__Task description__. Tally how many lines in the data below include "computer", then please reply with only that figure.

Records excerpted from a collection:
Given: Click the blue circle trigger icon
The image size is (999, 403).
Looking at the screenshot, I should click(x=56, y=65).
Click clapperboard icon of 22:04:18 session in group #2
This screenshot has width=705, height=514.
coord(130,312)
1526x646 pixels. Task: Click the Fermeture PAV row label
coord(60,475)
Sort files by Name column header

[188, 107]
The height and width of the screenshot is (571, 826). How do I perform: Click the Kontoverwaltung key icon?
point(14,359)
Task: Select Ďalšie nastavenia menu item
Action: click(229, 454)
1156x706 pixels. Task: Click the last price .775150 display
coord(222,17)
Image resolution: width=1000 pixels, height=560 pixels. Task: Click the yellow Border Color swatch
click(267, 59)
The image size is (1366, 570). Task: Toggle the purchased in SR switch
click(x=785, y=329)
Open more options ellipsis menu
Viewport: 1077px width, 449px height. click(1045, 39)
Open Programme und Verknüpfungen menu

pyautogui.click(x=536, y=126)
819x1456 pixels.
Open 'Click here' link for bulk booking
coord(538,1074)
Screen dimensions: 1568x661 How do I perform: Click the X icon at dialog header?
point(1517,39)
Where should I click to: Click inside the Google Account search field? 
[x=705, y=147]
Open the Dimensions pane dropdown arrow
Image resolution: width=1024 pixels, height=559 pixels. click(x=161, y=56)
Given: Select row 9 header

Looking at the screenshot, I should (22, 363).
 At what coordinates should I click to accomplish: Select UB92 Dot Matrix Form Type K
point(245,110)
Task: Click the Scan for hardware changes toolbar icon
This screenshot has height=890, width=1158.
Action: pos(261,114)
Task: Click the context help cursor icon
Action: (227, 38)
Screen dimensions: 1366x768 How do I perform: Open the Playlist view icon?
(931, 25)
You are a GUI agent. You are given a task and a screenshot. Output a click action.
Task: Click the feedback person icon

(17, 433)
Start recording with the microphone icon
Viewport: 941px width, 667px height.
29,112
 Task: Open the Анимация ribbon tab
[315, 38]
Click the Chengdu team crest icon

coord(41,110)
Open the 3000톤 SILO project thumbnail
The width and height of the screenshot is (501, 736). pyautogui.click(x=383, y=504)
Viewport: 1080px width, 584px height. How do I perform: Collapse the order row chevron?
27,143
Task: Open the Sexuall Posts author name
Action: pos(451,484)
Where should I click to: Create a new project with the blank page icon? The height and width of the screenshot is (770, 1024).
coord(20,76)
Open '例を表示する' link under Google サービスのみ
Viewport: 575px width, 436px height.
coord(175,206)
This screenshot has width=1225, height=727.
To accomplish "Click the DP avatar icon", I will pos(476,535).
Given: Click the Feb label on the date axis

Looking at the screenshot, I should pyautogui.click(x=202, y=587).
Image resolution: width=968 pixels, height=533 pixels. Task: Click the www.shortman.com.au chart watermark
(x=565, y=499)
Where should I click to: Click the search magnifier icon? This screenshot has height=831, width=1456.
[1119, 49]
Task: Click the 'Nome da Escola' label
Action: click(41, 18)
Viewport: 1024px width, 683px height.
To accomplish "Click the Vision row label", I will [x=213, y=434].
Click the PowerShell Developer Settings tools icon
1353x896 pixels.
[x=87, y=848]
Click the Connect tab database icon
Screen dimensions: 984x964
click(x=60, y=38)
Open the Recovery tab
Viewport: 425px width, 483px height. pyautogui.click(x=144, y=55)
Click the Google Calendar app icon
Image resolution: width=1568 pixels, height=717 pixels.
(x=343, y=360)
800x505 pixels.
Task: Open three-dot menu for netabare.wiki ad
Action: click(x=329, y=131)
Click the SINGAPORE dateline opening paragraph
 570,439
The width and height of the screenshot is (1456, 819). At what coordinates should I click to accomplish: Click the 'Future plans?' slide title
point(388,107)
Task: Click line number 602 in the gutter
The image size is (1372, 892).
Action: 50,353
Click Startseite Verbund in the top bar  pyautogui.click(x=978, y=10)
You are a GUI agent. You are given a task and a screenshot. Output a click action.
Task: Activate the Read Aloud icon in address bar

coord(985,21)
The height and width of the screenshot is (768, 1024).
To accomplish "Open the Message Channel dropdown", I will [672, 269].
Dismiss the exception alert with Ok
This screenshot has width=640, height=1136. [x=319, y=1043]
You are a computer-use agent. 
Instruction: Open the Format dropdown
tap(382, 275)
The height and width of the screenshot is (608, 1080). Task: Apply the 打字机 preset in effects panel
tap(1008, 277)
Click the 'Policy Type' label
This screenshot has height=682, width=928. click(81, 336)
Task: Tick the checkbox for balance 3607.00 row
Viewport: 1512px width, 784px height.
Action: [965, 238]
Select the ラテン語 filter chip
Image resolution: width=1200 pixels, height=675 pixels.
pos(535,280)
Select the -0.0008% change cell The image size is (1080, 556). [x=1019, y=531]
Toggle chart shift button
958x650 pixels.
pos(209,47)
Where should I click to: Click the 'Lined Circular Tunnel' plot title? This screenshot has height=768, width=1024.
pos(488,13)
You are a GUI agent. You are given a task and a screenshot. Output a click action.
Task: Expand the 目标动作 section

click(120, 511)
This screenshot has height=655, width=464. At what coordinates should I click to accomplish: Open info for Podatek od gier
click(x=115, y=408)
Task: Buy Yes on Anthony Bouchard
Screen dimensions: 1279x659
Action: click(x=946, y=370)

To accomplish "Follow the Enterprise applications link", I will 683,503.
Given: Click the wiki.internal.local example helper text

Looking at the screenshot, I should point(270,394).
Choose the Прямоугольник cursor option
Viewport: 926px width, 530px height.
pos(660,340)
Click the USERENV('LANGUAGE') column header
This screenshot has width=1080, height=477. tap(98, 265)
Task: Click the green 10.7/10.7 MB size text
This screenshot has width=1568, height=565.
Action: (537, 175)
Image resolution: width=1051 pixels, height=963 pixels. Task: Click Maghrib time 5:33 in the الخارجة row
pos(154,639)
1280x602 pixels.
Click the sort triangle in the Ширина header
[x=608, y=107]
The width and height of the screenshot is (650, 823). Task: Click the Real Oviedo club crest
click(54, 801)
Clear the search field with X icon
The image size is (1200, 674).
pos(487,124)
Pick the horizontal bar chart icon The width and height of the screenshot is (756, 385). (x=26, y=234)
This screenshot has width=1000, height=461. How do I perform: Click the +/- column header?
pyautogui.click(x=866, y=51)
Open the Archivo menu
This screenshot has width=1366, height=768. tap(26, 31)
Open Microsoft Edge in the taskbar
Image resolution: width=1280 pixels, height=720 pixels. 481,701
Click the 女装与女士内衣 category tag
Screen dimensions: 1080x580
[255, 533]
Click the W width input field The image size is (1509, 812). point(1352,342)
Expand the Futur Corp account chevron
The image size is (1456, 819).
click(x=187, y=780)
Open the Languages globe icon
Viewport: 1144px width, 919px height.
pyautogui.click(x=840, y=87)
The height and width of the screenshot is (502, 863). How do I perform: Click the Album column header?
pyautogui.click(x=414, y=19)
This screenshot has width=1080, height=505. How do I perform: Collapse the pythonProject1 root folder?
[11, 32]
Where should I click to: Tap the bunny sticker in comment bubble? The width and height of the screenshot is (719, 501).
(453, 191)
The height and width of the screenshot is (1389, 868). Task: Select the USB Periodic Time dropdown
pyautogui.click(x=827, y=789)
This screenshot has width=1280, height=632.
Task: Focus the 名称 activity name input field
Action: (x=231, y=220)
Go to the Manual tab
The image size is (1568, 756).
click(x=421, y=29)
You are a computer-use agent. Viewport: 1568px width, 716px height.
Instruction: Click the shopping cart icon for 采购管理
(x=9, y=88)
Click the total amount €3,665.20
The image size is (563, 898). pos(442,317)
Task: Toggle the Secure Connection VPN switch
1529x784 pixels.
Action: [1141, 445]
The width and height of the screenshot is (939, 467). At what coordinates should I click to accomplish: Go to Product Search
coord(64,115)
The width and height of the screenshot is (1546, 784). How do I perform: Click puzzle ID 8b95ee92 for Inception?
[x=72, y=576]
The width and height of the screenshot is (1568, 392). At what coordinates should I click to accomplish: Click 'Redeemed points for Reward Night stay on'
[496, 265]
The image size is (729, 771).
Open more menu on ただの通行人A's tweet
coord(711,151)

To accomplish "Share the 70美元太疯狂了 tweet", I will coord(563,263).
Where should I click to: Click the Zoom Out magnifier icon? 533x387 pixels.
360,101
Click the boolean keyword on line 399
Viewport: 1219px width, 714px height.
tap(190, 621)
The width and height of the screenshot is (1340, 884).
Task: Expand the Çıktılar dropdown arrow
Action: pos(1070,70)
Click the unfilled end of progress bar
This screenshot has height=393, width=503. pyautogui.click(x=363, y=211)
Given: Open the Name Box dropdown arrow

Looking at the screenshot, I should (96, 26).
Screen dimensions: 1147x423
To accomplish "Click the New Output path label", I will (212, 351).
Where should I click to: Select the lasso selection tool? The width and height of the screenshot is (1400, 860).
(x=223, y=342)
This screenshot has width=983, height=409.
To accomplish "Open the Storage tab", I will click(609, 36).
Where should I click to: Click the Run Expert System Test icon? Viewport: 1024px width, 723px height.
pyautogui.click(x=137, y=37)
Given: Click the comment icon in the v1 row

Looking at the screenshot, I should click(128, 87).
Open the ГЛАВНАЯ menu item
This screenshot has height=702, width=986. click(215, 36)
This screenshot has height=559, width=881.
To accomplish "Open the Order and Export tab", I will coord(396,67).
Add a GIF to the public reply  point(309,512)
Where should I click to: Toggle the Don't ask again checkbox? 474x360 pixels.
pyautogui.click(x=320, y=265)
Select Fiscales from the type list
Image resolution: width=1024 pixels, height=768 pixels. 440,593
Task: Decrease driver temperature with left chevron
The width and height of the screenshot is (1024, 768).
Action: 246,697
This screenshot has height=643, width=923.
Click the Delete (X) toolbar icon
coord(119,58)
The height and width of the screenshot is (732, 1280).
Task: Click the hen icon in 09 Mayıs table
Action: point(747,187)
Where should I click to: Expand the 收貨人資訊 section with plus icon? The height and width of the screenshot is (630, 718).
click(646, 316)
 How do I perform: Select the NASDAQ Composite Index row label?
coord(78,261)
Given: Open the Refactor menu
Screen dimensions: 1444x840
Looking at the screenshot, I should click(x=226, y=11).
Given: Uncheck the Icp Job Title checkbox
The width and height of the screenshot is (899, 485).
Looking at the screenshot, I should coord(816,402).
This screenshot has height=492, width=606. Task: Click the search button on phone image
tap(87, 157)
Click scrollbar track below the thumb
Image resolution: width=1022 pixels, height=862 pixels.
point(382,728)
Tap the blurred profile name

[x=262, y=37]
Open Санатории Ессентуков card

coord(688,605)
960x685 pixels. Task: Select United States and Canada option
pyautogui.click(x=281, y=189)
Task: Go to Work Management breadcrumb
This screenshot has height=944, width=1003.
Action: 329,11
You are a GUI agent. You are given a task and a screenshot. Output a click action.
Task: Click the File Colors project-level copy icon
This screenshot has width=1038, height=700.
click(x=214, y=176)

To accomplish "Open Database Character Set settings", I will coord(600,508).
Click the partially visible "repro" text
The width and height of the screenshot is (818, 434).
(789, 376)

__Written answer__. 2